§ DIRECTIONS:
Which lines in the records below mention the word "info"? Copy each one out.

[[ RAW DATA, beginning ]]

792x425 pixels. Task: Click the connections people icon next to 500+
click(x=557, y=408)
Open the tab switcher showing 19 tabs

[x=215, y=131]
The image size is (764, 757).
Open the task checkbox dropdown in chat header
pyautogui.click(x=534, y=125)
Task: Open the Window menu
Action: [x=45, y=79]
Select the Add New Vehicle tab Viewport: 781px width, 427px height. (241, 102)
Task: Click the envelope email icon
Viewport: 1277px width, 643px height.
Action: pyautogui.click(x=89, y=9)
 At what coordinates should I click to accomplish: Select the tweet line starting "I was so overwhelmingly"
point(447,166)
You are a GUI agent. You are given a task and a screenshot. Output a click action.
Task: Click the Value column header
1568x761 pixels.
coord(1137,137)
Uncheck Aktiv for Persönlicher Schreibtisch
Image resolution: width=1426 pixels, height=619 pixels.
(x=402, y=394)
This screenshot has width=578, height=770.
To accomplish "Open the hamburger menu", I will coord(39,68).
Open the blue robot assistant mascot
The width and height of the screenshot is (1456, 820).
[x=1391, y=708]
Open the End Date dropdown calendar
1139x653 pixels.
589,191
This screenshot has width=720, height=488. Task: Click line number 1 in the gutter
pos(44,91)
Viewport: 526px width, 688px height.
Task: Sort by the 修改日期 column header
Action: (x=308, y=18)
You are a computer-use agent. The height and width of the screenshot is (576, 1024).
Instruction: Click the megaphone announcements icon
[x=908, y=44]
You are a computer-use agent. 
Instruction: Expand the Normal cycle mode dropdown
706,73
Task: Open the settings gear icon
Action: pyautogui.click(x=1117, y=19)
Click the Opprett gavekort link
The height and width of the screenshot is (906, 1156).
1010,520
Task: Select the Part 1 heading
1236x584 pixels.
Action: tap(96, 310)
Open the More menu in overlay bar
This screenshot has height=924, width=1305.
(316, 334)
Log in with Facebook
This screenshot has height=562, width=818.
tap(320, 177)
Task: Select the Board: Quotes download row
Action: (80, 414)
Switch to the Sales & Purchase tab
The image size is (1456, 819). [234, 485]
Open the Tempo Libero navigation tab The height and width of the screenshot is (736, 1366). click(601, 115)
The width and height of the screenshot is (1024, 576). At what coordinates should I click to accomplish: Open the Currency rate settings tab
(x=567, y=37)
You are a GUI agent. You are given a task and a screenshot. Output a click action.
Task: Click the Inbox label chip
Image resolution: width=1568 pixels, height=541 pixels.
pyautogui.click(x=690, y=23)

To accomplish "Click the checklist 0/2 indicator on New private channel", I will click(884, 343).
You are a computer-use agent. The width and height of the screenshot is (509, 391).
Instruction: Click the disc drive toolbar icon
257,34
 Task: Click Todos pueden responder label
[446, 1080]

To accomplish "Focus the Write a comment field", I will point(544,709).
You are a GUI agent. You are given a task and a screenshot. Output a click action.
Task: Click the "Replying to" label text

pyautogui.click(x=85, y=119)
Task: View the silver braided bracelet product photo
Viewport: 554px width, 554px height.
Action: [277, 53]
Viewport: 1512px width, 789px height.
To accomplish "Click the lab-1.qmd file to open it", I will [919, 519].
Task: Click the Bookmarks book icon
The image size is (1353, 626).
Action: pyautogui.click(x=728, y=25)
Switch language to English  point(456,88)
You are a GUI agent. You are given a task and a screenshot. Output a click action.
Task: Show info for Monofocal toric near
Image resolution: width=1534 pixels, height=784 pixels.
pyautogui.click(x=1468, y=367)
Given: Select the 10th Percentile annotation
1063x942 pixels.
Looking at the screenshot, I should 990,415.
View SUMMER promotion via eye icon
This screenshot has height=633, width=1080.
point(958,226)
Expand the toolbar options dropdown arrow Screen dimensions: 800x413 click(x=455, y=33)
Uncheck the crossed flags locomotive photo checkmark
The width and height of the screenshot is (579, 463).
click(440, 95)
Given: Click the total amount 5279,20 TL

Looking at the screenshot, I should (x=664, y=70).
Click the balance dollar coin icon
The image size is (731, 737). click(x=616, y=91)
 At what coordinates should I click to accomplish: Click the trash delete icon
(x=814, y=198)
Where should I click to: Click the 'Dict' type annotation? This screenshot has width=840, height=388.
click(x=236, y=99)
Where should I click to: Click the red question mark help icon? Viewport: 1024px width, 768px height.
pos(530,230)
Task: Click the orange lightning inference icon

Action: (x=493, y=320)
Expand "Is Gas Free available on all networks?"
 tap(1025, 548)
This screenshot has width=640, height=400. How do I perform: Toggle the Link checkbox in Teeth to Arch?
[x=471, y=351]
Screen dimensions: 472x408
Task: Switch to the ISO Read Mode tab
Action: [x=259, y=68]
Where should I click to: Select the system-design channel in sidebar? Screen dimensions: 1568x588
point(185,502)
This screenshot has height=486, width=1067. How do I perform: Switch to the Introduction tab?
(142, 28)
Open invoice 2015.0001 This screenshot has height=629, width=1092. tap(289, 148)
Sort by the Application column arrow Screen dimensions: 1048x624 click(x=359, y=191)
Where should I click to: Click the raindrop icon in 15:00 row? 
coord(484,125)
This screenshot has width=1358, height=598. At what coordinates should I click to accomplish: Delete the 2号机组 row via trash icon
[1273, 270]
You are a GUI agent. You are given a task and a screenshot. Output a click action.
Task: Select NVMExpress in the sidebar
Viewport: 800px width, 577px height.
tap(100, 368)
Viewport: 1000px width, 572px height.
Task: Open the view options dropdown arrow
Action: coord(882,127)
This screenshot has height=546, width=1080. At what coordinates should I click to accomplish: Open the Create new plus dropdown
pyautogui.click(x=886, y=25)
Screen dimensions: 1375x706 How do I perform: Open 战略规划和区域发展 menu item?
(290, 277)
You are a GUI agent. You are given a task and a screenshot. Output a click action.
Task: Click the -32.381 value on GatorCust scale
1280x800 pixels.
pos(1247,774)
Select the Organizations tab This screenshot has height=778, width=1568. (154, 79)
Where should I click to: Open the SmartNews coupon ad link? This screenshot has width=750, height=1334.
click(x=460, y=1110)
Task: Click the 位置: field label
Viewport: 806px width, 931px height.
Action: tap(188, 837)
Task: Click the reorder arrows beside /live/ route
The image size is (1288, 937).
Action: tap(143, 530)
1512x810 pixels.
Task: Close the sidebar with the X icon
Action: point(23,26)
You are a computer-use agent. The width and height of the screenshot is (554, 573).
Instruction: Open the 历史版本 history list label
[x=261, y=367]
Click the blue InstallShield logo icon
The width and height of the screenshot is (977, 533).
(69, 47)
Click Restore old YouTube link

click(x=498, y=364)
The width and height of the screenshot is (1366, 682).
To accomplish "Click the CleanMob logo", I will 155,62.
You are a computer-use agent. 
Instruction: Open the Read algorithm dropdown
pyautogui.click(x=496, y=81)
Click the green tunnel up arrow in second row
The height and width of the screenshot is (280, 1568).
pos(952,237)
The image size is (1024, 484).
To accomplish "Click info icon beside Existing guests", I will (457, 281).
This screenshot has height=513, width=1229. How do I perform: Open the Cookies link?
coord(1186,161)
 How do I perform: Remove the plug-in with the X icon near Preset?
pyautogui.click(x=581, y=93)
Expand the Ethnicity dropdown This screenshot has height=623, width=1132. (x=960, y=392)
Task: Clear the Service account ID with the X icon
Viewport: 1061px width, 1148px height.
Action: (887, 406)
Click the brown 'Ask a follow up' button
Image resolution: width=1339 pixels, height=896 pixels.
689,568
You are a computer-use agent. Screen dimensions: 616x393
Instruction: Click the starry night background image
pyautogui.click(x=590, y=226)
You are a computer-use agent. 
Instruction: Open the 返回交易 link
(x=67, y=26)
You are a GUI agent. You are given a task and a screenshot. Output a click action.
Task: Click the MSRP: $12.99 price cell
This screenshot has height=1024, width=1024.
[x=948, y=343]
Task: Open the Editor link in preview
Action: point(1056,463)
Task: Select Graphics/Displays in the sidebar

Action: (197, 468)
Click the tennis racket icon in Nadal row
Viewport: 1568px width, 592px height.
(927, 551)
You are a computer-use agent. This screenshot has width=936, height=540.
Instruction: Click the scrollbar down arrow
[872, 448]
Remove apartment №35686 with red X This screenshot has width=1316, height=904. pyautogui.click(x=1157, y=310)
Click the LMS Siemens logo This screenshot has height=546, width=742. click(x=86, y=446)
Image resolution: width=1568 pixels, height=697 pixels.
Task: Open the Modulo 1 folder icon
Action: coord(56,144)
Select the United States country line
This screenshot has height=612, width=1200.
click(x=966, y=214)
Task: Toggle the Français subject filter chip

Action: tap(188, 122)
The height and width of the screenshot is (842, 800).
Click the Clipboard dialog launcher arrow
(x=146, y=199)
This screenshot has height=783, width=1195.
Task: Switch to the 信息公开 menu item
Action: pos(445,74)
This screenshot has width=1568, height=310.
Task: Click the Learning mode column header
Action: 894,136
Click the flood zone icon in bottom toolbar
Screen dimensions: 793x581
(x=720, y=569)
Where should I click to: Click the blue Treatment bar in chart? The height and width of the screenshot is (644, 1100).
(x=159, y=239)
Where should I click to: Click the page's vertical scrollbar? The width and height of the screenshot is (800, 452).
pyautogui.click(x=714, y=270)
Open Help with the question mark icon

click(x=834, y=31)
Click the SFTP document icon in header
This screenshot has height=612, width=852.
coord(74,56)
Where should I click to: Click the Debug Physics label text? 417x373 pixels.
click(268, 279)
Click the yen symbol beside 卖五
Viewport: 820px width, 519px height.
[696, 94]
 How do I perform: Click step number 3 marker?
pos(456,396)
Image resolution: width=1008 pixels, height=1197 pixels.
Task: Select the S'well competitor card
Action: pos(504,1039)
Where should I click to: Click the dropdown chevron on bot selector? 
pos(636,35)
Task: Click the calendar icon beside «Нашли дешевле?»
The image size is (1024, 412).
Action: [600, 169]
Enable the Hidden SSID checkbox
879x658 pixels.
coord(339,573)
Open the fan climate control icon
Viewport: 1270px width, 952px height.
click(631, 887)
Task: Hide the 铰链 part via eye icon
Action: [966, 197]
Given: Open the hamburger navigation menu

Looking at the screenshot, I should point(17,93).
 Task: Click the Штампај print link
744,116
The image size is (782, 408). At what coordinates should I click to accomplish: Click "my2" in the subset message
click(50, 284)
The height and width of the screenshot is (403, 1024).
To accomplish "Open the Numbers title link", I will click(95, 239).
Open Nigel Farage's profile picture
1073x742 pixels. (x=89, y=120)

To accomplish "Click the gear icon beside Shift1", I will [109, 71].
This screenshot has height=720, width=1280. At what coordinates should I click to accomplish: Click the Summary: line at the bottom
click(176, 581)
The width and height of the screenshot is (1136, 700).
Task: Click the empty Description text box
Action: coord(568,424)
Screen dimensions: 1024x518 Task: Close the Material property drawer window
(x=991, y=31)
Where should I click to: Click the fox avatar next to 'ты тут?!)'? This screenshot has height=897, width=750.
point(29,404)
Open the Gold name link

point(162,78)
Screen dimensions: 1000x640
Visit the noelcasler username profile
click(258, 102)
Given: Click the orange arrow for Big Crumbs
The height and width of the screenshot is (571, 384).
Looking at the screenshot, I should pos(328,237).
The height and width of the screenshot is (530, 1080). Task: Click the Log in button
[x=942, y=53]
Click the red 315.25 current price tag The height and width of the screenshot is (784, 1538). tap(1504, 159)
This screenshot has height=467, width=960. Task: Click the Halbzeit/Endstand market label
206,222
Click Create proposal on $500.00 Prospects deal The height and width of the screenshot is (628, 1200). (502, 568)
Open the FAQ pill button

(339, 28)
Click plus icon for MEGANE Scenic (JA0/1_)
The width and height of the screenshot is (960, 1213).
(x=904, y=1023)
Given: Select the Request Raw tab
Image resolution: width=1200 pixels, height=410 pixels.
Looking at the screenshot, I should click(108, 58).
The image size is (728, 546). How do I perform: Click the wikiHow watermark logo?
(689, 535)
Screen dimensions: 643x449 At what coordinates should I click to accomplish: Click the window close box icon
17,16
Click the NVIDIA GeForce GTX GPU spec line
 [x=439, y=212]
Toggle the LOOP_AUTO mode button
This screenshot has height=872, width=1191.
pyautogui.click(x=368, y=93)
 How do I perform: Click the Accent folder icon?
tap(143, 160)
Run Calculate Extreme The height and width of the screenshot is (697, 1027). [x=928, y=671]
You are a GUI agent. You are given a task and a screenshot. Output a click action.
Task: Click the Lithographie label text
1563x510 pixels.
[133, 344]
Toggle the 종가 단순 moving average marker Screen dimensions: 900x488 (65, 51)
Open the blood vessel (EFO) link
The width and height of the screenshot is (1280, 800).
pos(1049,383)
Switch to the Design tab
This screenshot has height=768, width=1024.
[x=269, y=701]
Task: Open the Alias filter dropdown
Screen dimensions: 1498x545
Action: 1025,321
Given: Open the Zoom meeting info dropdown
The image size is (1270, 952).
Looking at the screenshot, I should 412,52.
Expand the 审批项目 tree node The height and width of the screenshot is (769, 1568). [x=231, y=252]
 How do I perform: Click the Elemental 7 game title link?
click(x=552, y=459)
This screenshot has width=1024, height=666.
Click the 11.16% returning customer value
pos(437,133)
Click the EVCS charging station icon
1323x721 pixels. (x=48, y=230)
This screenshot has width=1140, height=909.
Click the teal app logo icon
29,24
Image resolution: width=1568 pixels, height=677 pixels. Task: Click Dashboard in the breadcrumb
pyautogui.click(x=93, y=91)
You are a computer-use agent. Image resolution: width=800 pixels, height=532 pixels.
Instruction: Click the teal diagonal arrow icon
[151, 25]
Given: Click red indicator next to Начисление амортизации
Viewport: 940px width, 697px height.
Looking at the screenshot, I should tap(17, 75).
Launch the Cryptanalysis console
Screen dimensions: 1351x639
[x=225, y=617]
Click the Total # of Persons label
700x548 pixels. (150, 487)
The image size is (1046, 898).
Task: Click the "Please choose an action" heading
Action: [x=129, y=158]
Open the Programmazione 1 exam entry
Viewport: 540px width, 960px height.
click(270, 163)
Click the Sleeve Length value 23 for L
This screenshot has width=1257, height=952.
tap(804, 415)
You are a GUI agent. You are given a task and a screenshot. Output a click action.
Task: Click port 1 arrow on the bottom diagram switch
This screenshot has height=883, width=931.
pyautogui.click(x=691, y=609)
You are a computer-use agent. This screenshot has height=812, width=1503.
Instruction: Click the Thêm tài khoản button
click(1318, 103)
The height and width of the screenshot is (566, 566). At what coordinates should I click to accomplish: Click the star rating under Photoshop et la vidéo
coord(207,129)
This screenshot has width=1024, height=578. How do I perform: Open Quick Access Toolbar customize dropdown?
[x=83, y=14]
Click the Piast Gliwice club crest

[[ RAW DATA, end ]]

§ EXERCISE ANSWER:
Task: Show info for Monofocal toric near
To accomplish "Click info icon beside Existing guests", I will (457, 281).
Given: Open the Zoom meeting info dropdown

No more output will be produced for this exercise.